We Need a New Deterrent
By David Ignatius
Wednesday, October 11, 2006; A19
"Present at the Creation" was the title Dean Acheson gave to his memoir about the founding of the post-World War II order. Now, with North Korea claiming to have tested a nuclear weapon in defiance of the international community, and Iran seemingly on the way, Harvard professor Graham Allison argues that we are present at the unraveling.
The North Korean bomb test is a seismic event for the world community. It tells us that the structure created to maintain global security is failing. The five permanent members of the U.N. Security Council -- the United States, Russia, China, Britain and France -- all warned North Korea against taking this step. Yet the leaders in Pyongyang ignored these signals and in the process blew open the nuclear Non-Proliferation Treaty.
The North Korean leadership, puny in everything but weapons technology, has been marching toward this moment since the 1950s. It's unrealistic to think that, having brazened their way to detonating what they say is a nuclear bomb, the North Koreans will now give it up. The proliferation machine isn't going to run in reverse. In that sense, the question is less how to repair the old architecture of nonproliferation -- practically speaking, it's a wreck -- and more how to build a new structure that can stop the worst threats.
What are the right cornerstones of this new security structure? I put that question to Allison, who is a national resource when it comes to matters of nuclear proliferation and deterrence. He wrote the definitive book, "Essence of Decision," on the Cuban missile crisis, the world's closest brush with all-out nuclear war.
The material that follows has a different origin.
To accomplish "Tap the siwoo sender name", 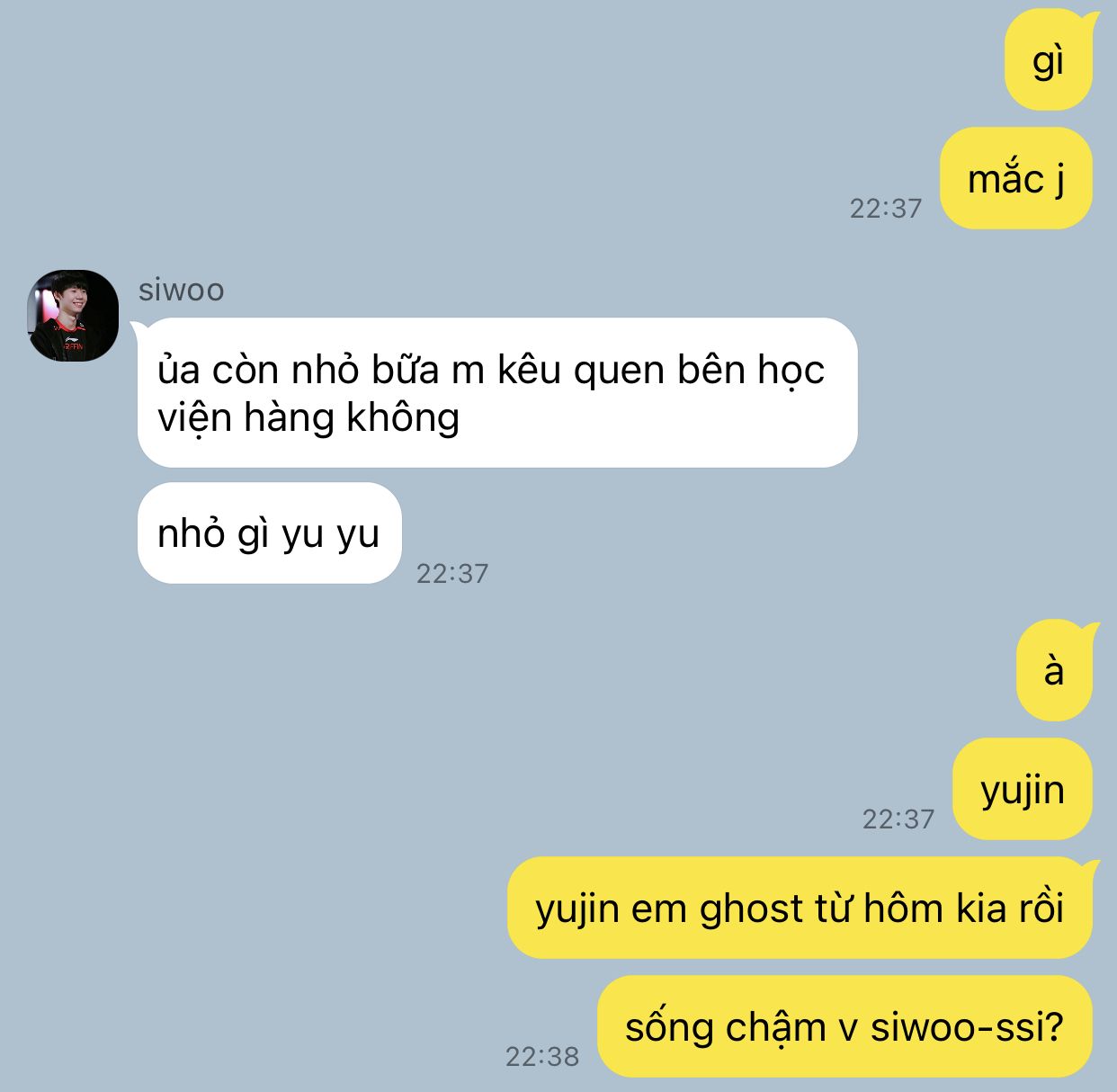I will [182, 290].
In recent years he has been studying the danger of nuclear terrorism, and he edited a prescient discussion of the implications of a North Korean breakout that appears in the September issue of the Annals of the American Academy of Political and Social Science.
Allison believes that the world must focus on what he calls "the principle of nuclear accountability." The biggest danger posed by North Korea isn't that it would launch a nuclear missile but that this desperately poor country would sell a bomb to al-Qaeda or another terrorist group. Accountability, in Allison's terms, means that if a bomb explodes in Manhattan that contains North Korean fissile material, the United States will act as if the strike came from North Korea itself -- and retaliate accordingly, with devastating force. To make this accountability principle work, the United States needs a crash program to create the "nuclear forensics" that can identify the signature of fissile material of every potential nuclear state. Arms control expert Robert Gallucci describes this approach as "expanded deterrence" in his article in the September Annals.
President Bush seemed to be drawing this red line of accountability when he warned Monday: "The transfer of nuclear weapons or material by North Korea to states or non-state entities would be considered a grave threat to the United States, and we would hold North Korea fully accountable for the consequences of such action."
Tough words, but are they credible? That's why the second essential pillar of a new security regime is a restoration of deterrence. The Bush administration warned North Korea over and over that it would face severe consequences if it tested a nuclear weapon. So did China and Russia, but Kim Jong Il went ahead anyway. Iranian leaders are similarly unimpressed by Bush's saber rattling, viewing America as a weakened nation bogged down by an unwinnable war in Iraq. To restore deterrence, the West needs to stop making threats it can't carry out. And the United States must salvage its strategic position in Iraq -- either by winning or organizing the most stable plan for withdrawal.
After the Cuban missile crisis, President John F. Kennedy got serious about preventing nuclear war. He installed a "hotline" so the White House and the Kremlin could talk when crises arose; he negotiated the 1963 test ban treaty; and he began the discussions that led to the 1968 Non-Proliferation Treaty. That treaty worked adequately for almost four decades. Instead of the 20 nuclear states that Kennedy feared would exist by 1975, we had just eight, until last weekend. But the North Korean test threatens to begin what a 2004 U.N. commission warned would be "a cascade of proliferation" that could spread to Japan, South Korea, Iran, Egypt and Saudi Arabia.
We are present at the unraveling. We must "think about the unthinkable" with new urgency. The United States and its allies must begin constructing a system that can succeed where the Non-Proliferation Treaty has failed. A terrorist nuclear bomb in Manhattan or Washington isn't a thriller writer's fantasy; it's a probability, unless America and its allies establish new rules for nuclear accountability that are clear and credible.